There's also the matter of Umeji, an effeminate pimp and would-be gangster played by the androgynous Pîtâ aka Peter, who also appeared in Ran and (frighteningly) the sixth Guinea Pig film. The gender play and odd sexuality of Pîtâ was something I didn't really expect from a Zatoichi movie. It makes for a comic and surreal scene between Shintaro Katsu and Pîtâ later in the film, one that makes me wonder how it played in Japan in 1970. Watching the scenes with Umeji, I began to ponder various expectations of masculinity and how they're being subverted, especially in chambara films and especially given the context of would-be yakuza. There's a way of being classically masculine in this cinematic world (i.e., Katsu characters, Nakadai characters, Toshiro Mifune characters), but Pîtâ upends this idea, even just at the surface level: he's a pimp, but he looks as pretty as the women he's pimping.
There's also Lord Yamikubo to deal with, a cruel blind crime boss who serves as a kind of anti-Zatoichi. He's played by Masayuki Mori in semi-cataract contact lenses, though his blindness doesn't seem as debilitating or complete as Zatoichi's. (Mori's also appeared in Rashomon, Ugetsu, and The Bad Sleep Well.) Yamikubo's a good foil for Zatoichi, and more a mover of pieces than a fighter himself. He understands the longings in Zatoichi's soul, and he seduces Zatoichi with this sense of mutual understanding. He even suggests directly to our hero that Zatoichi's existential plight is his own. Of course, he's a hypocrite and a mirror opposite who seeks to negate Zatoichi by whatever means possible.
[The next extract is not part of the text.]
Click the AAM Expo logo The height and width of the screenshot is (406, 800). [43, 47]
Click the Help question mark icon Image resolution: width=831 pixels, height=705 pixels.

Fire Festival is the last of these films directed by Kenji Misumi, who has five others in franchise to his credit (The Tale of Zatoichi, Fight Zatoichi Fight, Zatoichi and the Chess Expert, Zatoichi Challenged, and Samaritan Zatoichi). There are flashes of artifice, impressionism, and expressionism in this film that seem new to Misumi's bag of tricks, and which help pave the way for some of the bits in his Lone Wolf and Cub films. Each of Misumi's contributions to the series have seemed like essential viewing for the gestalt experience of Zatoichi as a character. (Overall, this is a series with no awful films, just some that are not as good as the others.)
While the penultimate battle of Fire Festival is inspired, the most memorable set piece in the entire movie, and one of the standouts of the Zatoichi series, has to be the battle in the bath house. What begins as a chance to unwind becomes an explosion of madness. Throngs of tattooed yakuza come at Zatoichi, with everyone fighting bare-ass naked. Think that fight scene in David Cronenberg's Eastern Promises but multiply it by 10. The fighting itself would be remarkable since Katsu always moves well with a sword and the action is always staged with great in-frame movement, but what really makes the scene is Isao Tomita's score. Sheer god damn anarchy. It's like someone took the Batman '66 fight theme and married it to sneering guitar psychedelia and the most blaring work of Steroid Maximus. It's zany, it's dangerous, it's impossible to pin down, and it shouldn't work since the pieces are so tenuously joined and threaten to undo the whole, but it holds together precisely because audacity is a special kind of adhesive. So too is the state of this film.